Gel gelelim bizim kız doğdu ve ben anne oldum. (Bakın mesela bu da benim sinir olduğum cümlelerden biriydi. Yani çocuğun olmuş bir kadın olarak baba olacak değilim değil mi? Ama kınadım ve yaşamadan ölmek mümkün değil!) Sevgili çekirdek ailemle birlikte kızımızın ilk doktor kontrollerinden birine gittik. Sonra doktorumuz bana döndü “ var mı bir sıkıntımız?” dedi. Ve işte o an hayatımın hatası olan cümleyi kurdum. Ve dedim ki “gazımız çok oluyor, ha birde kakamız çok sıvı. Bir sorunun göstergesi değil öyle değil mi?” Doktorumuzla ben gayet güzel sohbetimizi ettik ufaklık muayenesini oldu ve dışarı çıktık. Sonra eşim gülmeye başladı. Ama nasıl gülüyor anlatamam. Hayırdır inşallah dedim adama baba olmak yaramadı. Sonra durdu dedi ki “gazınız mı oluyor sizin?” ben hala anlamıyorum yaptığım gafı ve açıklama yapıyorum. “geceleri ağlıyor ya bacaklarını karnına çekerek işte ondan…” Sonra durdum ve kendime geldim. Ve eşimden daha çok ben gülmeye başladım. Uzunca bir süre ailemizin dalga konusu da ben oldum böylelikle.
Sonra geçen gün Vera’nın doktoruna mail gönderdim. (Aramak ya da mesajlaşmak yerine mailleşiriz biz, hem kalıcı hem de benim tercihim üzerine daha resmi bir ilişkimiz var.) Diş çıkarma dönemindeki kızımla ilgili sorularımı sıralayıp gönderdim. Saolsun uzun uzun yazmış fakat öyle bir yazmış ki sanki Vera’nın dişleri değil de hepimizin dişi zannedersiniz. “dişlerimiz çıkacak, ellerimiz hep ağzımızda olacak…” bu ve bunun gibi bir sürü cümle. (Yanlış anlaşılmasın doktorumuza, sabrına ve sevgisine hayranım.)
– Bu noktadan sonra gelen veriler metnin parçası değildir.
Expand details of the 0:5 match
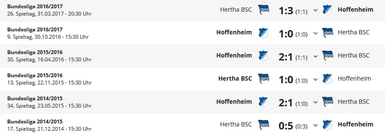This screenshot has width=385, height=134. click(315, 125)
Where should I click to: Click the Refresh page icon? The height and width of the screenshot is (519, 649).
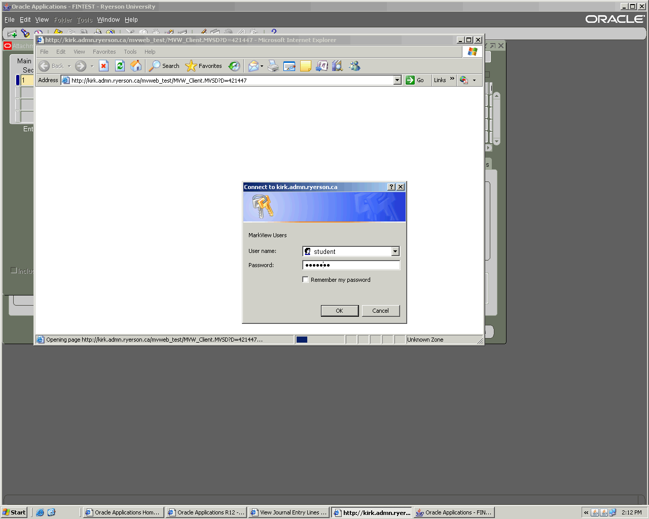click(120, 66)
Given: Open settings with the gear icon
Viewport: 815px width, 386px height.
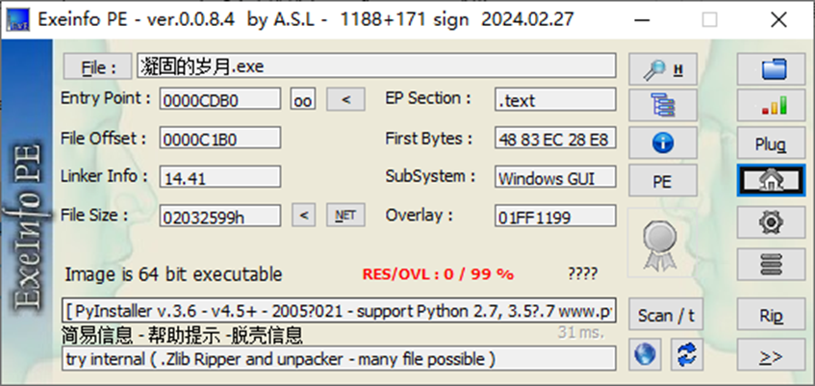Looking at the screenshot, I should pyautogui.click(x=772, y=220).

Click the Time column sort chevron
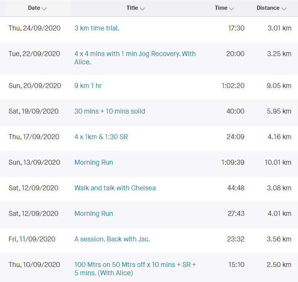pos(231,9)
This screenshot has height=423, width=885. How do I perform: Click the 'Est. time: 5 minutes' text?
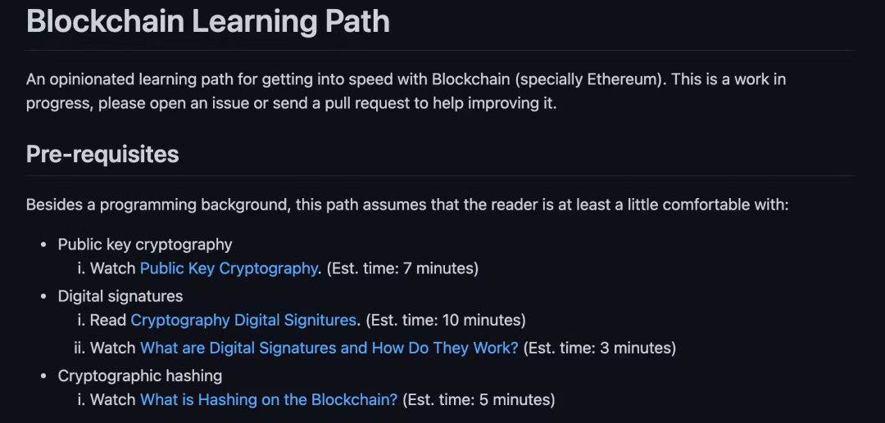478,400
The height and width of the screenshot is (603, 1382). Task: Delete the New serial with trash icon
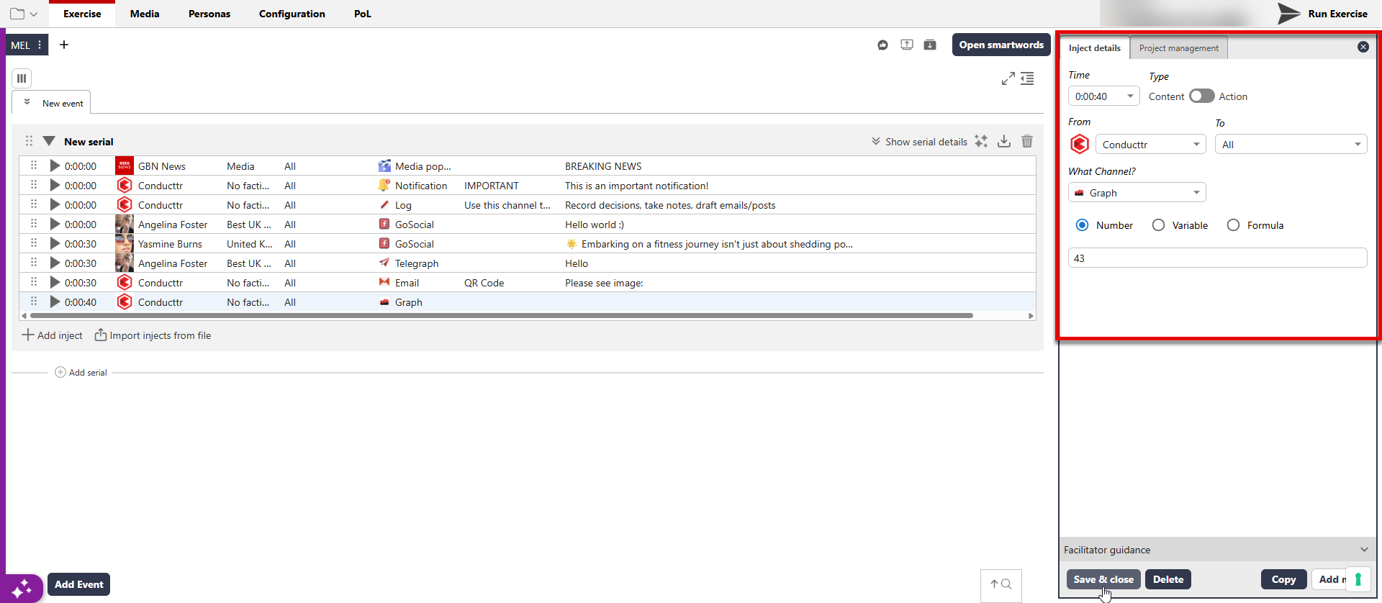(x=1027, y=142)
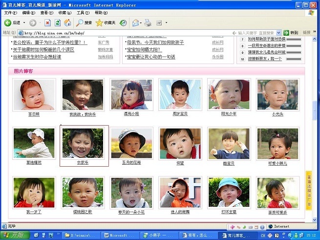The width and height of the screenshot is (320, 240).
Task: Click the Mail toolbar icon
Action: point(135,23)
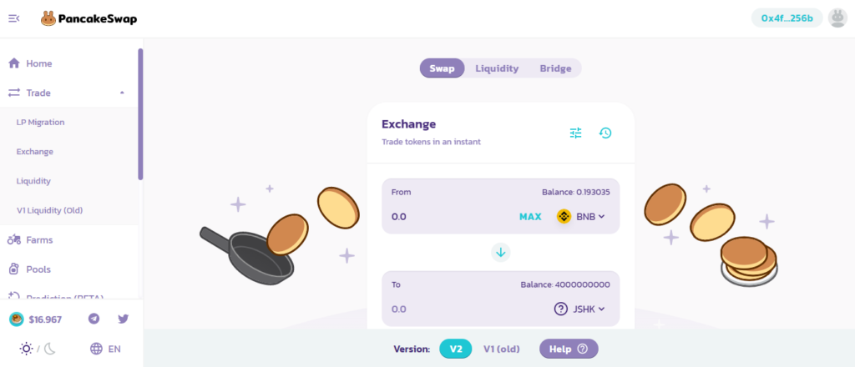Open the Telegram link icon
This screenshot has height=367, width=855.
click(x=94, y=319)
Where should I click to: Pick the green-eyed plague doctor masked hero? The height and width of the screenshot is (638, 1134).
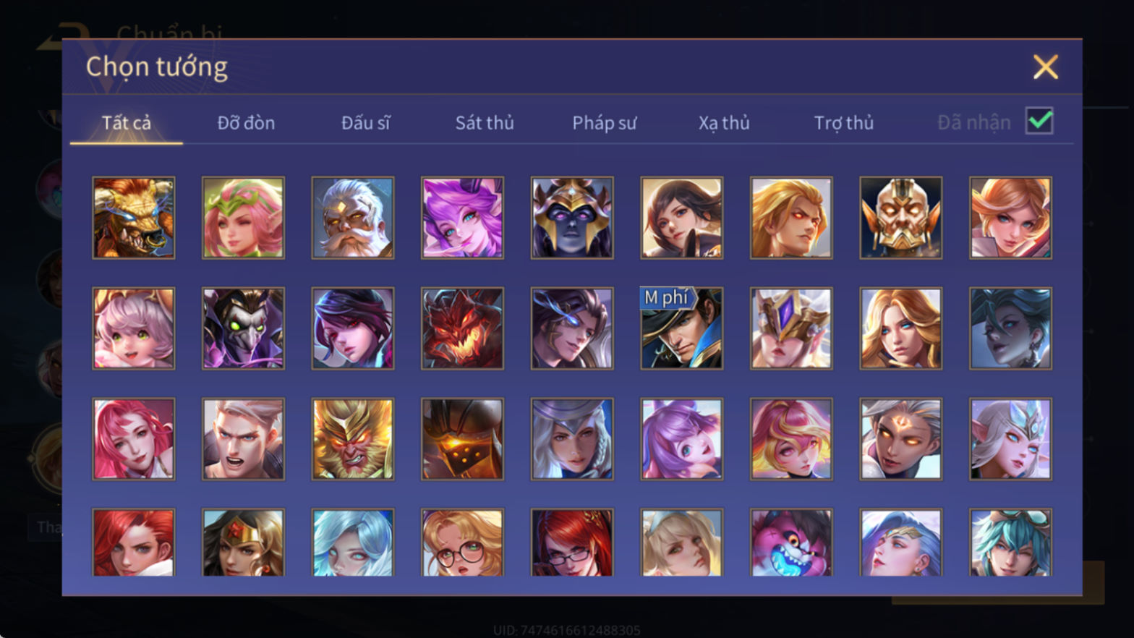244,328
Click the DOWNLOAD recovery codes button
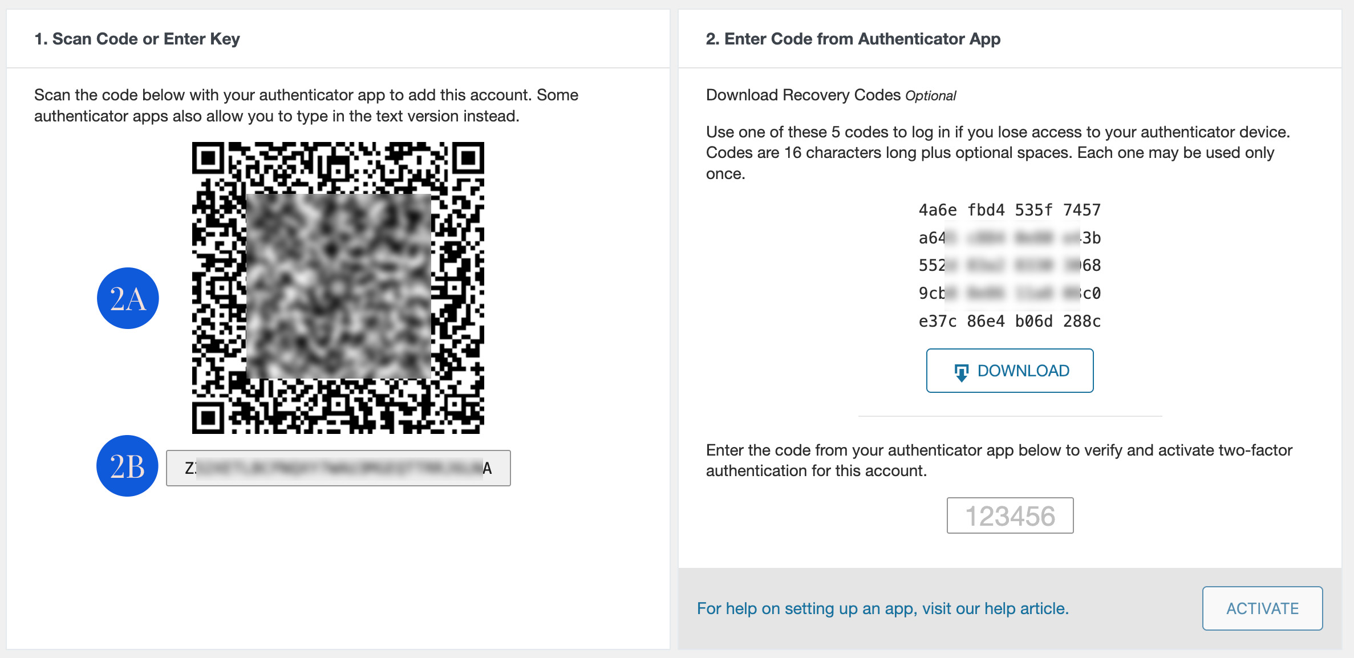The image size is (1354, 658). point(1010,371)
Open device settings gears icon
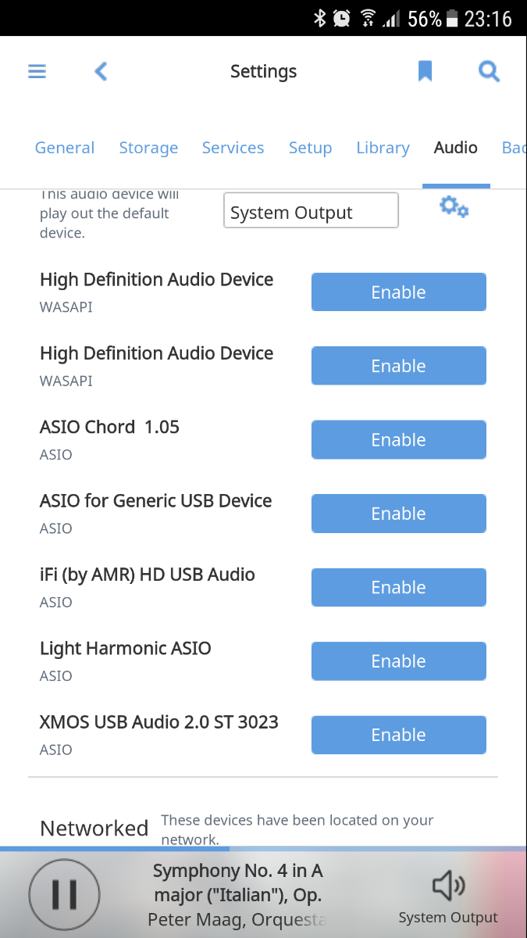 (454, 207)
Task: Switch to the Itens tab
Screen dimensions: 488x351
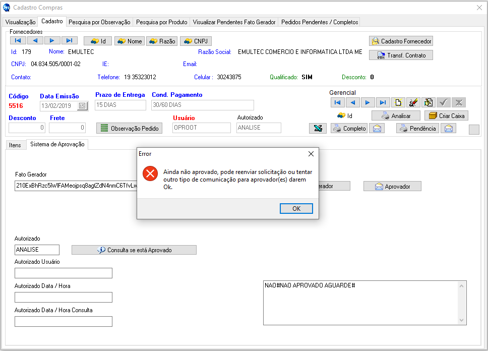Action: (x=15, y=145)

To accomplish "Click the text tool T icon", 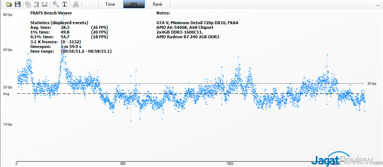I will pos(64,4).
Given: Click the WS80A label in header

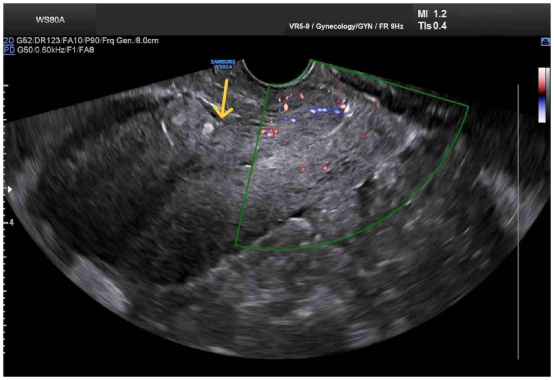Looking at the screenshot, I should [50, 20].
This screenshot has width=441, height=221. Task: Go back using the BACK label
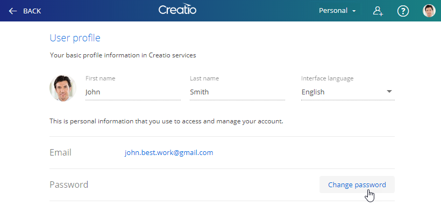click(32, 11)
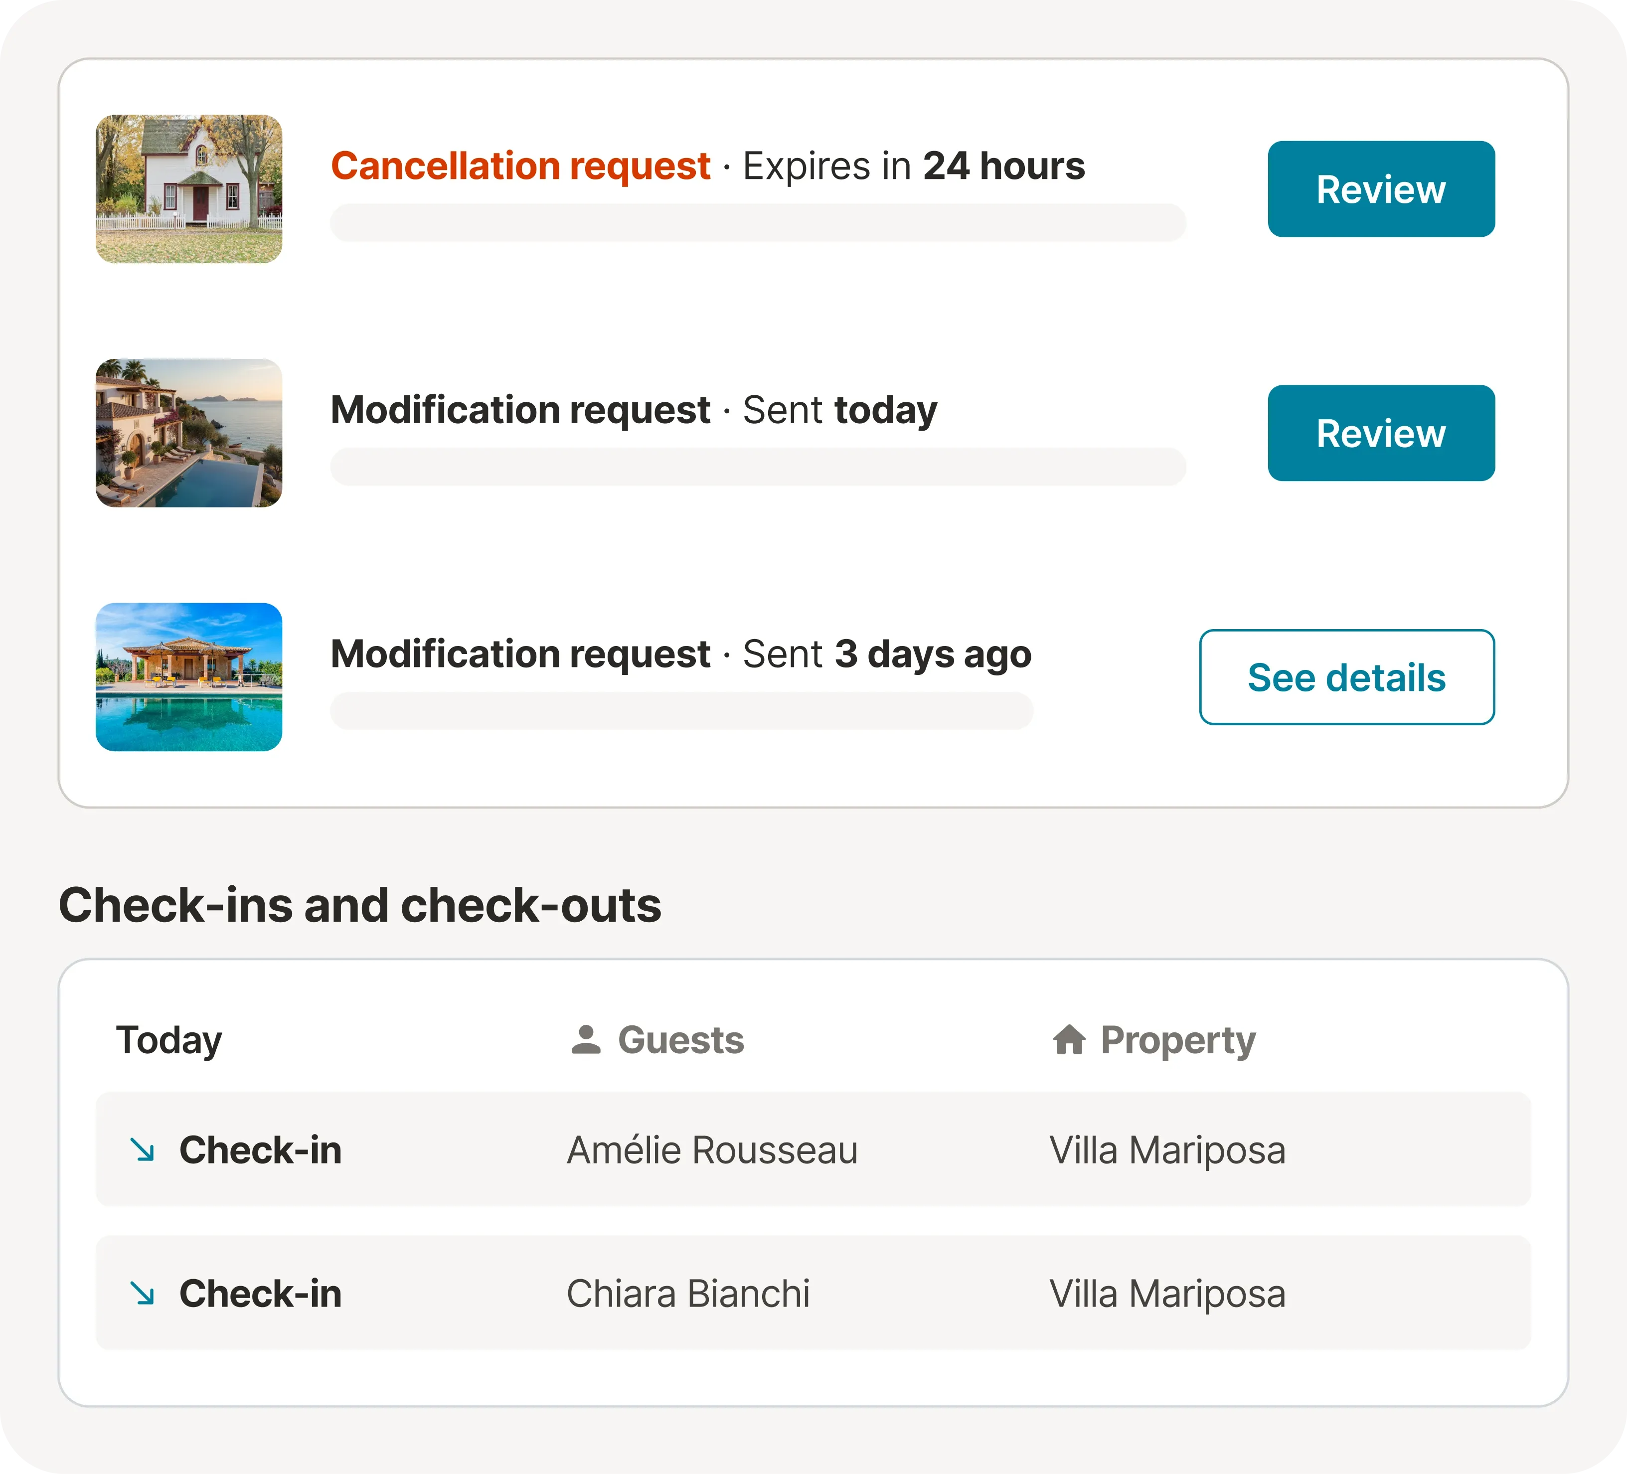Click the person icon beside Guests
This screenshot has height=1474, width=1627.
pos(586,1040)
Toplumu tahlil etmeyi çok sevmişimdir hep. Bir ortamda konuşmacı olmaktan öte dinleyici kimliğine bürünmek hep daha güzel görünmüştür. (Tabi gençlik çağımda tam tersiydi bu.) Bir de baktım ki bütün ebeveynler olarak çocuğumuzun kakasından emeklemesine, ilk adımından okul başarısına kadar her şeyi öyle benimsemiş öyle içselleştirmişiz ki sanki üç beş kimliğimiz var. İşte bu yüzden ister istemez aklımın çıkmaz sokaklarında gezerken şu soru çıktı önüme!
“Peki şimdi bu “BİZ” kaç kişiyiz sizce?